Entering the multiplayer aspect of the game does result in other planes sharing your airspace, with up to 16 players able to play and communicate on one server. I found it hard to discover a busy game though, mostly just meeting one other pilot at a time.
Less than spectacular crashes
While crashing your plane is definitely an undesirable outcome in Flight, it never proves fatal, and is rarely dramatic. Even heading straight for the upstairs window of a house at 120kts will result in you gently bouncing over the roof, spinning a few times, before ending up in the back garden. On more than one occasion I picked up points for aerobatics, as my plane spun helplessly but delicately down a mountainside. It is a little disappointing that such failures are represented with so little drama, but I suppose screams, breaking glass and broken bones are not the face of aviation that Microsoft wants to present.
Opening up the flying experience to all-comers is definitely top of Microsoft’s agenda for Flight, and making the game free, with a relatively low hardware entry point, certainly supports this aim. After playing the game for a week though, the limitations of what is actually being given away here do become apparent.
With four introductory missions under my belt, nine landing challenges completed, five other challenges undertaken, and thirteen aerocaches discovered, there was nothing much left for me to do. Each airport has a jobs board, which can be accessed on foot, or from the in-game menu, but any mission requiring cargo space is inaccessible with only the two starter planes sitting in the hanger. Earning XP allows you to alter the paintwork on these planes, but any additional planes must be purchased with real money.
Buying the Maule-M-7-260C Orion would give you the cargo space necessary to take on more jobs, but this plane costs $14.99 to unlock. The second plane available to purchase at present is the P-51 Mustang, a legendary warplane from World War 2, known for its speed and maneuverability, but not for its storage space. This will set you back a slightly more reasonable $7.99.
Beside these individual planes, Microsoft is selling access to the rest of the Hawaiian island chain for $19.99. This is dubbed the Hawaiian Adventure Pack, and it opens up new islands, along with associated challenges and one extra plane – the Vans RV-6A. Again, this plane doesn’t have the storage space required to perform cargo missions, so you are back to the problem of forking out $15, just to be able to access all job types, even when buying the Adventure Pack.

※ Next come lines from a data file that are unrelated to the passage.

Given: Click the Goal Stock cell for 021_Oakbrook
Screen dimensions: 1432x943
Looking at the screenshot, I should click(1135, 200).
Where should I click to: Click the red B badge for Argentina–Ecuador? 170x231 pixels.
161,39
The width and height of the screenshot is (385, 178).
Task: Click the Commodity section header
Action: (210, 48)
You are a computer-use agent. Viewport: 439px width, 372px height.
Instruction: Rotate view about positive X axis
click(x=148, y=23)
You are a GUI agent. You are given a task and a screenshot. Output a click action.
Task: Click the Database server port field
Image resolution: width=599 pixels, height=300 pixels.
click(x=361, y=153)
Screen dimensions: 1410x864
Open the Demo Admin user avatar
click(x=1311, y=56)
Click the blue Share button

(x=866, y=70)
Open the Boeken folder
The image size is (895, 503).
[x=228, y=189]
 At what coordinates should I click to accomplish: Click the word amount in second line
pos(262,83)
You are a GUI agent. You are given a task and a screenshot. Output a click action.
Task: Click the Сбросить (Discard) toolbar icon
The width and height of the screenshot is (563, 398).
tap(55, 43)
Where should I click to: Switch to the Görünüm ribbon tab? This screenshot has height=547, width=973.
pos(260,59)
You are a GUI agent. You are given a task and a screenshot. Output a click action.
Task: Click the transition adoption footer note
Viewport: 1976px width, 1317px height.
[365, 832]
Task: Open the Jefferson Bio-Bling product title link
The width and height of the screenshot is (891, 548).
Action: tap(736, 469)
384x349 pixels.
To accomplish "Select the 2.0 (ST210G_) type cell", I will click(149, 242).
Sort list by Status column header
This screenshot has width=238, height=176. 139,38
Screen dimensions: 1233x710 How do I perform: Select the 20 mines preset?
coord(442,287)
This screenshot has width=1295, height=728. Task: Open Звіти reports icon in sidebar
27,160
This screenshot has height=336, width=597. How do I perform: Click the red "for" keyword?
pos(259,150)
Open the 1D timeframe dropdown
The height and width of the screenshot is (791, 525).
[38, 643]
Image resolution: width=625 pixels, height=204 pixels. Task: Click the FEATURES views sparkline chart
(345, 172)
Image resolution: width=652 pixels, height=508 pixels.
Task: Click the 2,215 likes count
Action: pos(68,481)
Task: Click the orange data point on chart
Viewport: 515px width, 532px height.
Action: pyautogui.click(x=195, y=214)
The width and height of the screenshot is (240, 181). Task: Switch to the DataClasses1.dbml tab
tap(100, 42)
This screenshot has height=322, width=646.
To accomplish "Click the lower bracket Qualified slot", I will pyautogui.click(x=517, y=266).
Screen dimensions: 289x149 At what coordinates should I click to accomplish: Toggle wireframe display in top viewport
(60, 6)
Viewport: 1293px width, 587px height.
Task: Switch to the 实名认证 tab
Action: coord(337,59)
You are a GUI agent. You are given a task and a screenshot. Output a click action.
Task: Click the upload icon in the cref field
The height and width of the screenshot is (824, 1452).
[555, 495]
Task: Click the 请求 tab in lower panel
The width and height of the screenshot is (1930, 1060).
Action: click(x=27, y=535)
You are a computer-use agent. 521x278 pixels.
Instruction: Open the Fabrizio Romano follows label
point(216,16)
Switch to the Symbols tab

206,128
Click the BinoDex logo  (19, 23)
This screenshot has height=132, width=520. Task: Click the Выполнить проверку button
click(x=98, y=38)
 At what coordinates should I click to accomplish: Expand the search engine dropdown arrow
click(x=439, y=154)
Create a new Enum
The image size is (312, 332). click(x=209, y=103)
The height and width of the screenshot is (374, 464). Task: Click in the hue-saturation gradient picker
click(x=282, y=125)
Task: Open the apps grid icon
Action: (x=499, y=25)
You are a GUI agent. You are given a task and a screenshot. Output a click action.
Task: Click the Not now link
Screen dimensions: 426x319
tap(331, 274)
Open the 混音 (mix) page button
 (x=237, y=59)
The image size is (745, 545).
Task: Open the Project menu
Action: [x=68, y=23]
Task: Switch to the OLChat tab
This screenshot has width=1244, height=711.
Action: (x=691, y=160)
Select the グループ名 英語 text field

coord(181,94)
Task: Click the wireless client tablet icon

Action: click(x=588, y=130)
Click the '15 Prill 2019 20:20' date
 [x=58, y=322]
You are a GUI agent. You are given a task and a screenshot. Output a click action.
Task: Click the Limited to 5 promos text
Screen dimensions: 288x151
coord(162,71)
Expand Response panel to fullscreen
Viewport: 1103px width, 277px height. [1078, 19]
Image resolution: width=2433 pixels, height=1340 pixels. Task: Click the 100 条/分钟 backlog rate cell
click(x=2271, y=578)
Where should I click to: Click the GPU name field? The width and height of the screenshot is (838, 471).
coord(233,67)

The Hawaiian Adventure Pack is the first of what Microsoft says will be many such add-ons for Microsoft Flight. The company has just announced an Alaska pack, which looks visually stunning, but does raise concerns about how much maintaining full access to Flight will cost in the long run. Buying Alaska, Hawaiian Adventure and the Maule aircraft looks likely to be a $55 proposition, and at that point you are approaching full retail price, with more content set to appear on the horizon.
As an introduction to flight simulation, Microsoft Flight does a sterling job. It is immediately accessible and offers a gentle but genuine challenge. Veteran pilots may find its leaning towards arcade-type challenges a bit of a turn off at first, but flight stick compatibility, a versatile free flight mode, and aerocache hunting all indicate the presence of a deeper game with lasting appeal.
The free content on offer is generous, but on completing all available challenges and missions you may be left feeling that you have been playing an extended demo all along. The decision on whether you board Flight for the long haul will largely be determined by your willingness to embrace Microsoft’s payment model, which is certainly interesting, but could turn out to be a costly long term proposition. Score 72/100
The free version of Microsoft Flight is available to download now.